A queste start up l’Acceleratore ha riconosciuto un investimento iniziale da circa 110mila euro e in alcuni casi ha deciso di espandere la partecipazione nella compagine sociale con un “gettone” fino a 500mila euro sotto forma di Follow on. «Si tratta di una rete preziosa di Open Innovation in un comparto in forte evoluzione come quello della mobilità», spiega Eugenio Razelli, presidente Motor Valley Accelerator.
Tra le start up c’è la NewTwen, che ha sviluppato modelli digitali dei sistemi di powertrain elettrico e ha ricevuto un importante finanziamento da venture capital europei, o la Novac, che produce supercondensatori allo stato solido conformabili, Ohoskin ancora, che produce rivestimenti a partire dagli scarti, e Inventio che invece sviluppa un software intelligente per automatizzare le macchine in officina. Tra loro anche la Recarbon, che lavora con gli scarti di carbonio e li trasforma in un laminato al 90% simile alla fibra vergine, e che si è aggiudicata 250mila dollari dalla Morgan Stanley Foundation. «Si tratta di start up che hanno portato innovazioni hardware e software utili alla sostenibilità», aggiunge Razelli.

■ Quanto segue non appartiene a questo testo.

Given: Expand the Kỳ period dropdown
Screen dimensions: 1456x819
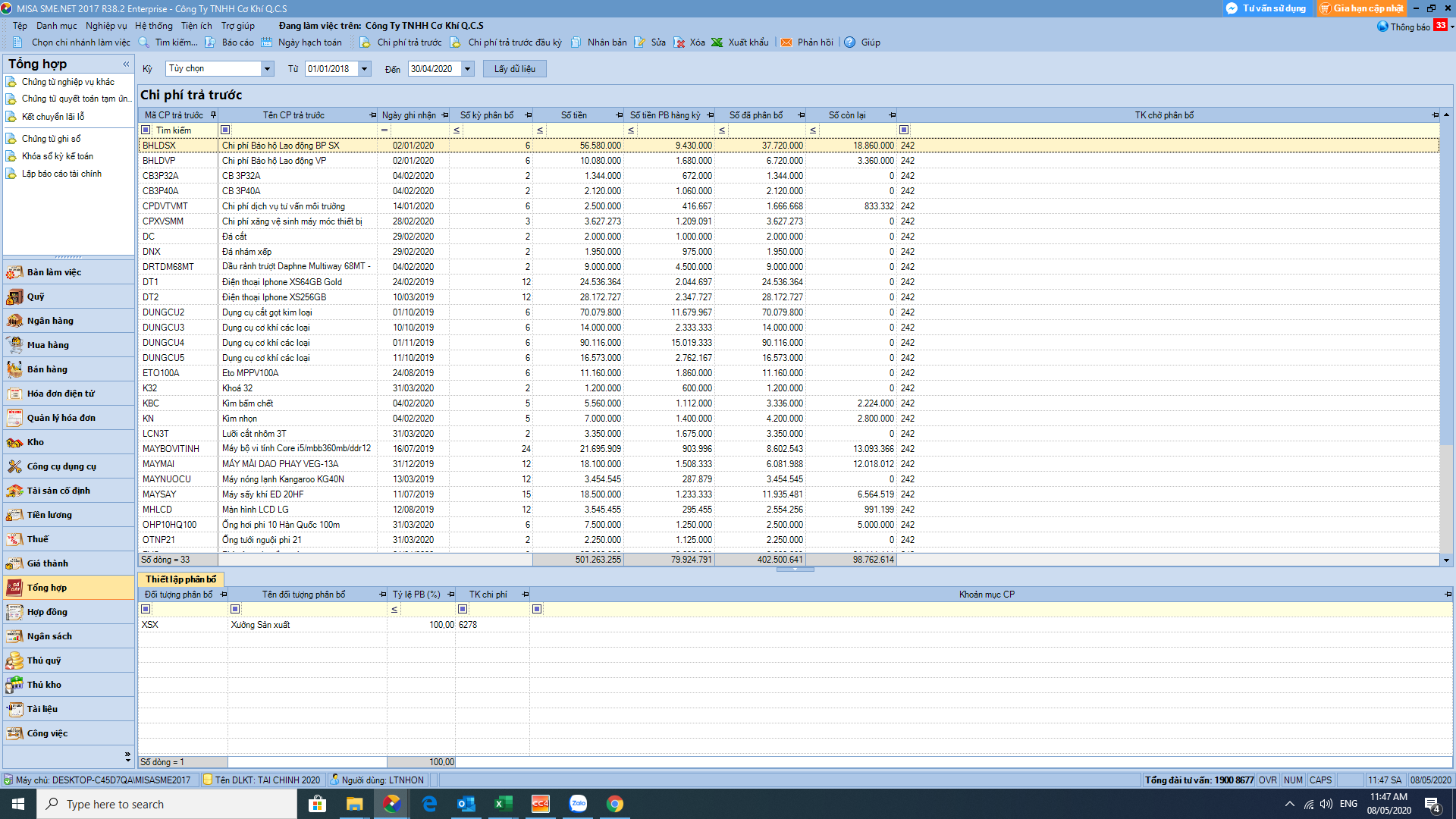Looking at the screenshot, I should 267,69.
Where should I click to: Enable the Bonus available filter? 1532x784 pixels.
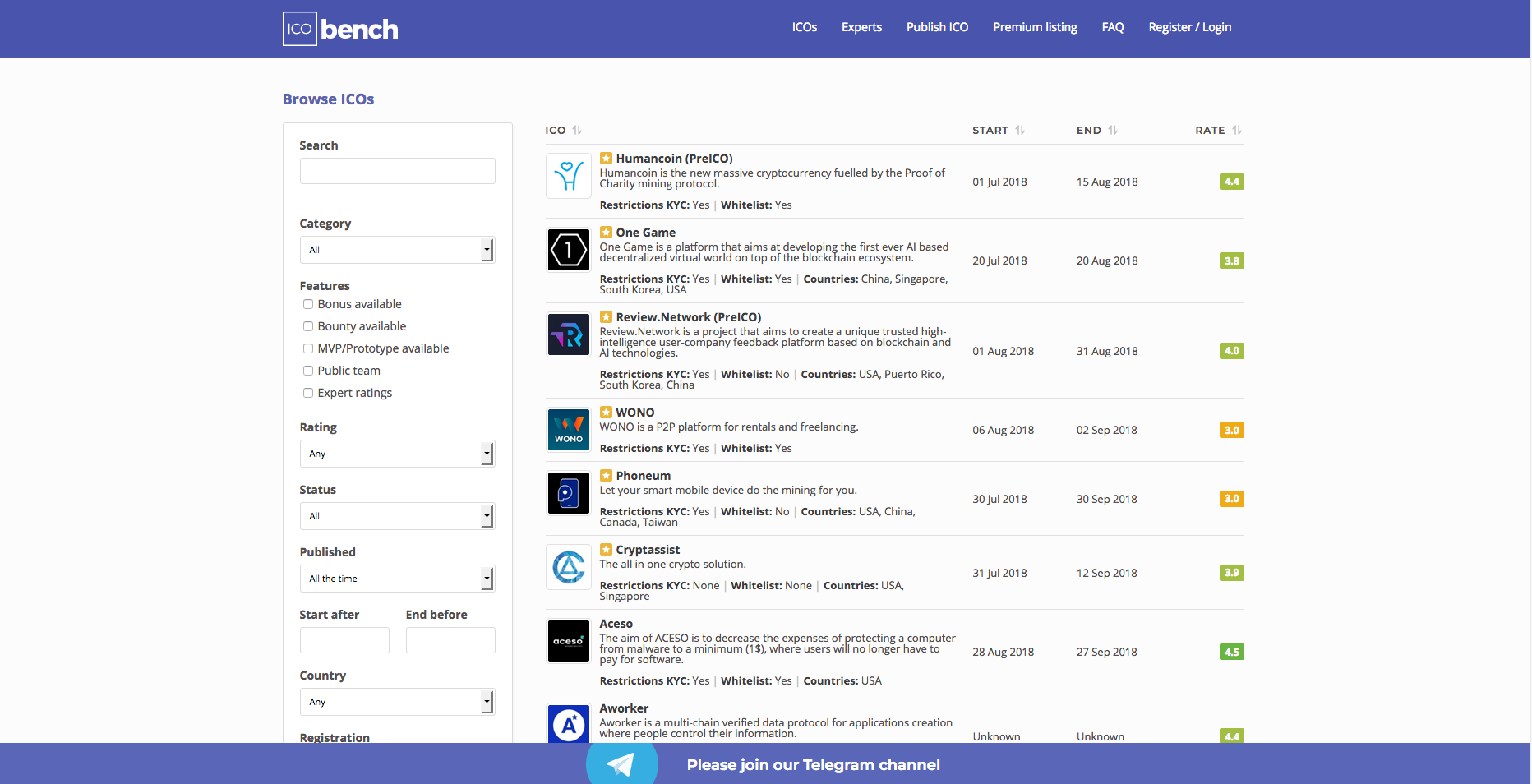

L’acceleratore è una iniziativa congiunta del network nazionale di CDP Venture Capital Sgr – Fondo Nazionale Innovazione, UniCredit e Fondazione Modena, gestito da Plug and Play e CRIT, con una serie di sponsor industriali come STMicroelectronics, Ferrari, Dallara. «La sfida per il futuro – spiega Dente – è che sempre più aziende dell’automotive italiano comincino ad attivarsi negli investimenti in start up con un ramo di Corporate Venture Capital, come accade in Germania, Spagna e UK, perché questo genere di investimenti rappresentano un aspetto strategico per le imprese e iniettano capitali che fanno crescere l’ecosistema dell’innovazione nazionale». Su cosa stanno lavorando le start up dell’automotive e quali i driver tecnologici? «Vediamo un buon allineamento tra domanda e offerta in campi come la sostenibilità, mentre esistono dei mismatch tra ciò che offrono le start up e il mercato in settori come l’hardware per l’elettrificazione: ci piacerebbe vedere più progetti innovativi ad esempio nell’elettronica di potenza, semiconduttori, nuovi materiali per migliorare l’efficienza dei motori elettrici, o ancora nuove tecniche per lo scambio di calore nei battery pack». Per stimolare nuovi talenti l’acceleratore organizza un hackaton annuale nel quale le aziende partner assegnano un tema e selezionando le application più interessanti. Quest’anno sarà presso l’Università Bocconi, il 18 aprile. Mentre il 12 aprile ci sarà un evento presso la sede MVA di Modena per riunire tutti i founders ed imprenditori di start up in Italia, del mondo Mobility.